Meitar crossing – empty at this hour. One bus with relatives of prisoners is waiting. They cross.
It’s quiet all along Highway 60 and Highway 317. The varied fields of grain fill our view.
The ripening oats are tall and lovely. People everywhere are reaping by hand with sickles as they did in the past. It’s not at all romantic – it’s hard work.
But most fellaheen can’t afford modern equipment, although they’re now allowed to drive on the road.
Only in one field, not far from the fence at the slopes of the Teneh Omarim settlement, was I glad to see a combine and piles of straw separate from the heaps of grain.
Wheat is still half-green and isn’t yet being harvested. If only we could “flee” a little to this pastoral atmosphere – which isn’t really pastoral – but it’s impossible, because we now reach a-Tawwani.
We learned that once again, for the thousandth time, settlers from Havvat Ma’on came down to their neighbors’ olive groves and simply broke the limbs of 20 trees.
We came to see. The area is very far away and not easily accessible to us, so we looked from afar. We spoke to a family member who’s also busy harvesting.
He told us that the police and also the army had been there.
So what?! It’s clear who the vandals are, so what?! No one will be caught, no one will be punished.
The fellah said they could do the same thing to the settlers, but that’s not how they want to behave. Umm Jum’ah said she knows the army is on the side of the settlers and nothing will help.
We know it also. So, other than getting mad, being ashamed and telling them how sorry we are – we can’t do a thing.
So we repeat our eyewitness testimony again and again, and record it so it reaches everyone who wants to know, and also those who aren’t fully aware of the occupation and its injustices.
The authorities have to know we’re still here, seeing and reporting.
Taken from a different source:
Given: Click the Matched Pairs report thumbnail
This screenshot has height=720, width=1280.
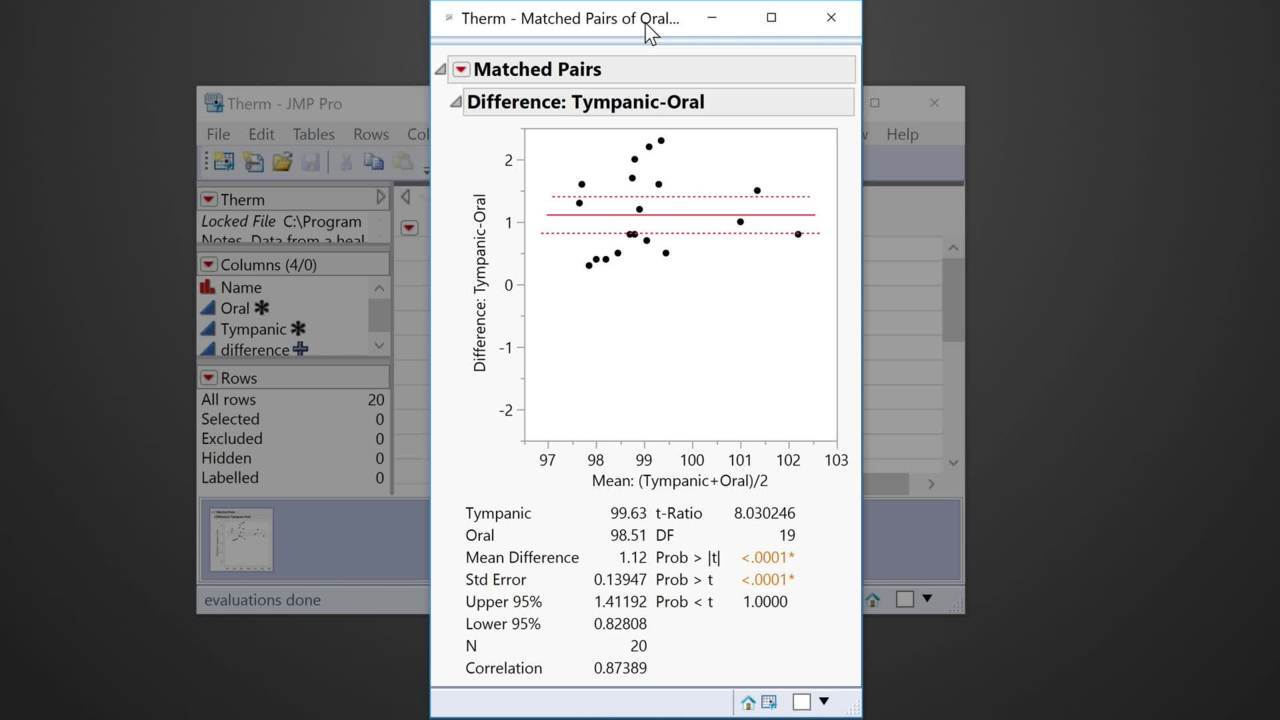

Perhaps someone hasn’t completely forgotten the word shame. Justice, morality, human rights – they’ve long been erased from our “Zionist” lexicon.
What luck – nothing out of the ordinary occurred. Everything’s the same.
The city continues to be a magnet: tourist buses with youths from Gush Etzion, coming to the Cave of the Patriarchs. More guests getting off a bus on Shuhada Street, next to Beit Hadassah.
Their t-shirts identify them as students in some pre-army preparatory course. They’ve come to hear the “story.”
I hope that they, at least, will have a chance to hear the non-Jewish residents of the city.